--- Kutipan ---
• • • • •

Oleh : H. Roni Haldi, Lc*
ABDYA- Pada petang kamis malam jum’at sepulangnya Hamka dari “pelarian membawa hati” dari Medan ke Sumatera Barat, terjadilah musyawarah Muhammadiyah. Dengan gembira, sebagai kebiasaannya, diberitakanlah hasil perjalanannya, pertemuannya dengan pemimpin-pemimpin Sumatera Barat, pengalamanya ditengah jalan ketika kembali ke Medan. Tidak terus ke Jawa, melainkan ke Medan untuk melanjutkan perjuangan membela dan mempertahankan kemerdekaan.
Kawan-kawannya mendengarnya bercerita dengan tenang tanpa ada reaksi gembira dari hati mereka tercermin jelas di raut wajah. Begitu juga tak seorang pun menampakkan kesedihan diraut wajahnya, saat terdengar penggalan kisah sedih. Seakan ada hal berat yang mereka sedang pendam.

• • • • •

--- Soal Latihan 1 ---
Dalam kutipan tentang Hamka, ke mana Hamka kembali untuk melanjutkan perjuangan membela dan mempertahankan kemerdekaan?
--- Soal Latihan 2 ---
Ambil persis bagian dari kutipan tentang Hamka, mulai dari "Oleh : H. Roni" sampai dengan "dan mempertahankan kemerdekaan.".

--- Data yang Diberikan ---
• • • • •

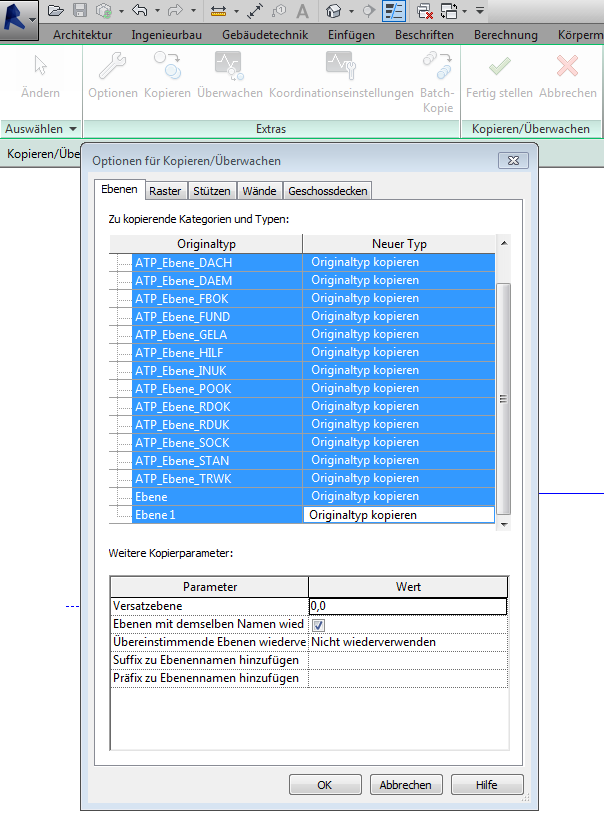The image size is (604, 813).
Task: Click the Versatzebene value input field
Action: (x=407, y=606)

• • • • •

--- Keluaran yang Diharapkan 1 ---
Ke Medan.

--- Keluaran yang Diharapkan 2 ---
Oleh : H. Roni Haldi, Lc*
ABDYA- Pada petang kamis malam jum’at sepulangnya Hamka dari “pelarian membawa hati” dari Medan ke Sumatera Barat, terjadilah musyawarah Muhammadiyah. Dengan gembira, sebagai kebiasaannya, diberitakanlah hasil perjalanannya, pertemuannya dengan pemimpin-pemimpin Sumatera Barat, pengalamanya ditengah jalan ketika kembali ke Medan. Tidak terus ke Jawa, melainkan ke Medan untuk melanjutkan perjuangan membela dan mempertahankan kemerdekaan.